And that interpretation seems to be completely justified by the IEA report. Take, for instance, BP's much delayed 'Thunder Horse' Gulf of Mexico offshore oil project. The IEA report notes that the project has faced a 'perfect storm' of problems, including technical issues related to the new challenges of ultra-deepwater oil drilling, hurricanes and more mundane bumps in the road. Then the report notes that 'Other projects may not face the same litany of problems as Thunder Horse, but as incremental non-OPEC supply becomes increasingly concentrated in technologically challenging areas, so cost over-runs and delays will remain part of the industrial landscape.'
That's the most important sentence in the report. New supply is going to be harder to get, posing greater technological challenges and requiring higher levels of investment.
The world's oil companies and national governments will no doubt respond to this challenge.

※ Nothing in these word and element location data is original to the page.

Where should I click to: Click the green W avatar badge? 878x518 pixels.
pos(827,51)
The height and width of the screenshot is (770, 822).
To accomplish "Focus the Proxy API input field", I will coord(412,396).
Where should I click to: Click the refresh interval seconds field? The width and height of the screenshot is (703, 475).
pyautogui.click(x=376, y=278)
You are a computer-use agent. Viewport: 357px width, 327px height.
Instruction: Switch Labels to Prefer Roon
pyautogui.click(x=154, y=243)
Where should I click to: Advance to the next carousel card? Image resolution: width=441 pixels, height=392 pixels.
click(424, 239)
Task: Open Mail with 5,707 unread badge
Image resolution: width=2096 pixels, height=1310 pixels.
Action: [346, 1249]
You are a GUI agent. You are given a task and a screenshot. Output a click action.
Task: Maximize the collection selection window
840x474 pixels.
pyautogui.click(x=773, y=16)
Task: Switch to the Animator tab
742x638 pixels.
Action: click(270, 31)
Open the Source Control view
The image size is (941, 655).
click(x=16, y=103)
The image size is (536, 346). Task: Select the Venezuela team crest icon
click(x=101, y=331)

All those new middle-class citizens driving in their air-conditioned cars to their air-conditioned offices will demand it. But it's not going to be cheap. It's going to get more and more expensive.
Ironically, or tragically, there appears to be only one thing that can effectively dampen growing demand for oil. And that would be a collapse of economic growth, which, quite possibly, could be a result of the ever-higher prices for fossil fuel products that economic growth mandates.
Meanwhile, crude oil futures sit tight around $72 a barrel.